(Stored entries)
==================================================

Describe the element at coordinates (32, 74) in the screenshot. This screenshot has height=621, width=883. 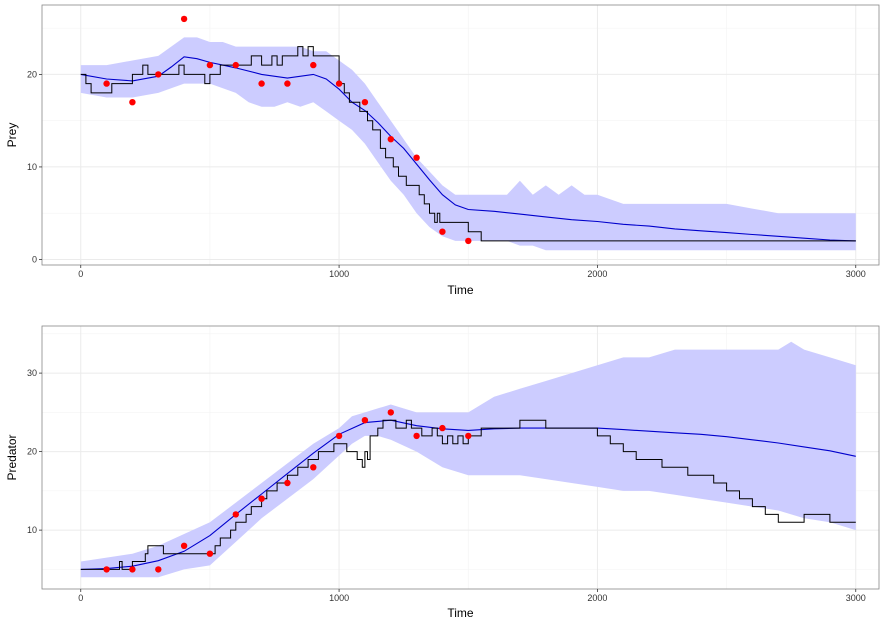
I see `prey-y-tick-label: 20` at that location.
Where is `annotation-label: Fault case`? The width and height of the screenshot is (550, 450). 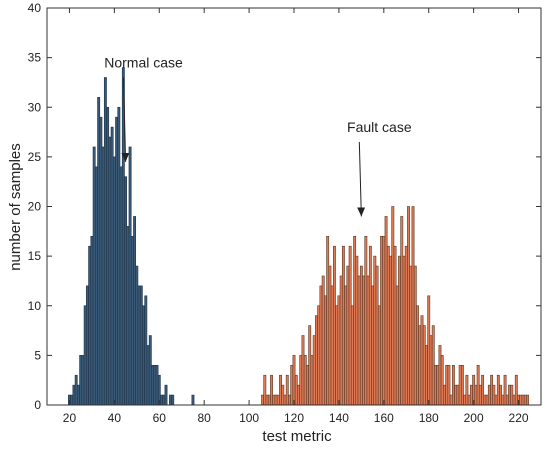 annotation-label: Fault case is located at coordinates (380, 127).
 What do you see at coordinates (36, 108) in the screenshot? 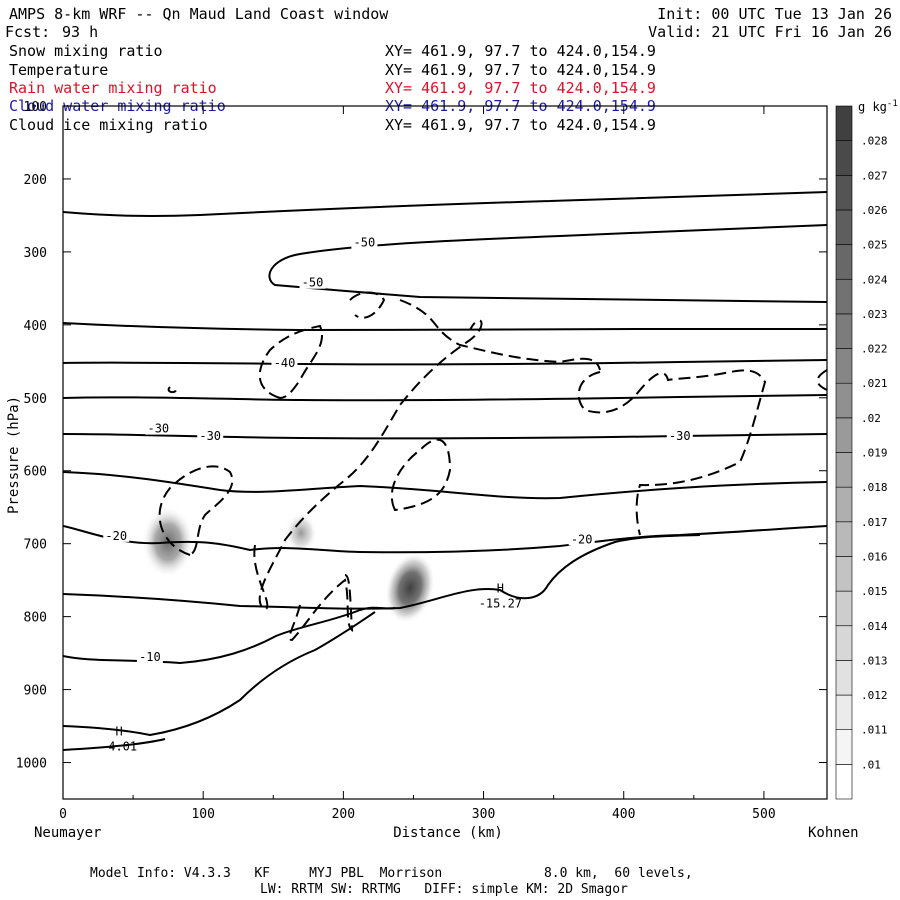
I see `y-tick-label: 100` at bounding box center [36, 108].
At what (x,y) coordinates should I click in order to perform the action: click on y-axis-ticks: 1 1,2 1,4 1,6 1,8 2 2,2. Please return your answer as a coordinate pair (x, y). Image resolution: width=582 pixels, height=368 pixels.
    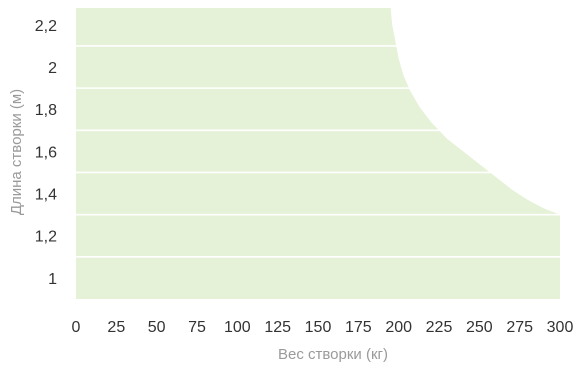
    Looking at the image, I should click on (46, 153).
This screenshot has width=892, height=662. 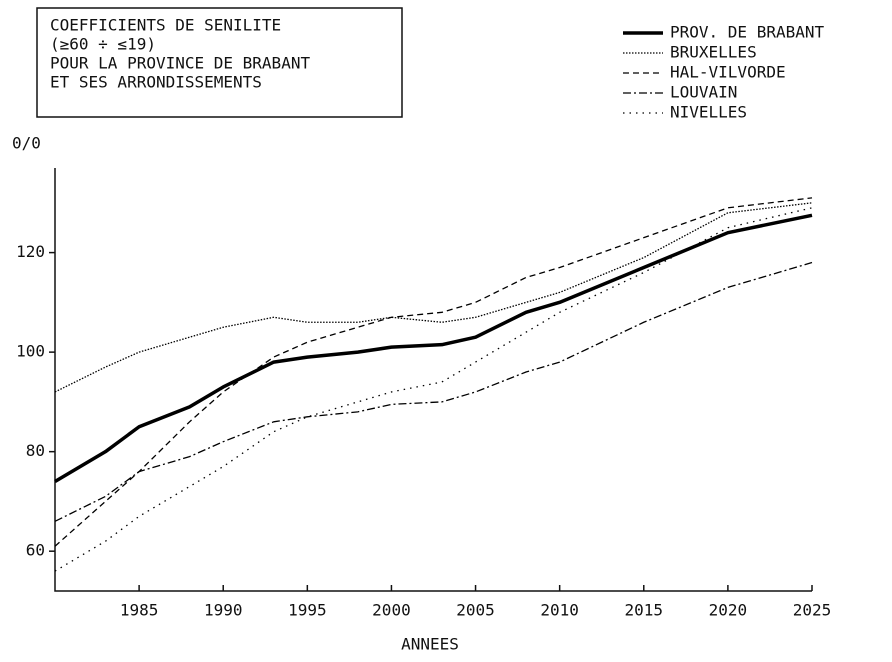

==================================================

### Activity
Print the listing's lines exactly, starting with the line that contains "At what (x,y)" and continuing through the line that contains "Looking at the", with both of those lines included. Leave the pictures out of your answer.

### Output of the task
At what (x,y) coordinates should I click in order to perform the action: click on y-axis-ticks: 1 1,2 1,4 1,6 1,8 2 2,2. Please return your answer as a coordinate pair (x, y). Image resolution: width=582 pixels, height=368 pixels.
    Looking at the image, I should click on (46, 153).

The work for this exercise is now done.